Take a look at the various ways to specify version requirements for dependencies in Rust's build system. Most package repositories support similar syntax. For each one (caret, tilde, wildcard, comparison, and multiple), try to come up with a use-case in which that particular kind of requirement makes sense.


Git can act as a simple CI system all by itself. In .git/hooks inside any git repository, you will find (currently inactive) files that are run as scripts when a particular action happens. Write a pre-commit hook that runs make paper.pdf and refuses the commit if the make command fails. This should prevent any commit from having an unbuildable version of the paper.


Set up a simple auto-published page using GitHub Pages. Add a GitHub Action to the repository to run shellcheck on any shell files in that repository (here is one way to do it). Check that it works!


Build your own GitHub action to run proselint or write-good on all the .md files in the repository. Enable it in your repository, and check that it works by filing a pull request with a typo in it.

9 - Security and cryptography



Suppose a password is chosen as a concatenation of four lower-case dictionary words, where each word is selected uniformly at random from a dictionary of size 100,000. An example of such a password is correcthorsebatterystaple.
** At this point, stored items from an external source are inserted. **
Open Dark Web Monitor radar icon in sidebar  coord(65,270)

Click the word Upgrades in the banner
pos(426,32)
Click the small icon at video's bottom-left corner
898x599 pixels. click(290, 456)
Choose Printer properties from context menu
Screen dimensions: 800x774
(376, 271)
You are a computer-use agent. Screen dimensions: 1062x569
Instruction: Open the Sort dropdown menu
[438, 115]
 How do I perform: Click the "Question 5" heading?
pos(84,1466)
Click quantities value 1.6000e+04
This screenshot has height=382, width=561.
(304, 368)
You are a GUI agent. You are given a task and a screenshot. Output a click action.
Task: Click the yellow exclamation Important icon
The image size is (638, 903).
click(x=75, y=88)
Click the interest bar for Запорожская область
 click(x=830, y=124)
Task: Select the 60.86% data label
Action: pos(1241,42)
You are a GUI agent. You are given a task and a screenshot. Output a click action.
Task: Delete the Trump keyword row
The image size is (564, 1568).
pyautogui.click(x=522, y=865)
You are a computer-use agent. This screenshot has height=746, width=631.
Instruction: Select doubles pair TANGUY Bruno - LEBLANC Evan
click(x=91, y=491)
How many bits of entropy does this have?


Consider an alternative scheme where a password is chosen as a sequence of 8 random alphanumeric characters (including both lower-case and upper-case letters). An example is rg8Ql34g. How many bits of entropy does this have?


Which is the stronger password?


Suppose an attacker can try guessing 10,000 passwords per second. On average, how long will it take to break each of the passwords?


Download a Debian image from a mirror (e.g. from this Argentinean mirror. Cross-check the hash (e.g. using the sha256sum command) with the hash retrieved from the official Debian site (e.g. this file hosted at, if you've downloaded the linked file from the Argentinean mirror).


Encrypt a file with AES encryption, using OpenSSL:

openssl aes-256-cbc -salt -in {input filename} -out {output filename}

Look at the contents using cat or hexdump. Decrypt it with

openssl aes-256-cbc -d -in {input filename} -out {output filename}

and confirm that the contents match the original using cmp.


Set up SSH keys on a computer you have access to (not Athena, because Kerberos interacts weirdly with SSH keys). Rather than using RSA keys as in the linked tutorial, use more secure ED25519 keys. Make sure your private key is encrypted with a passphrase, so it is protected at rest.



Send Anish an encrypted email (public key).


Sign a Git commit with git commit -S or create a signed Git tag with git tag -s. Verify the signature on the commit with git show --show-signature or on the tag with git tag -v.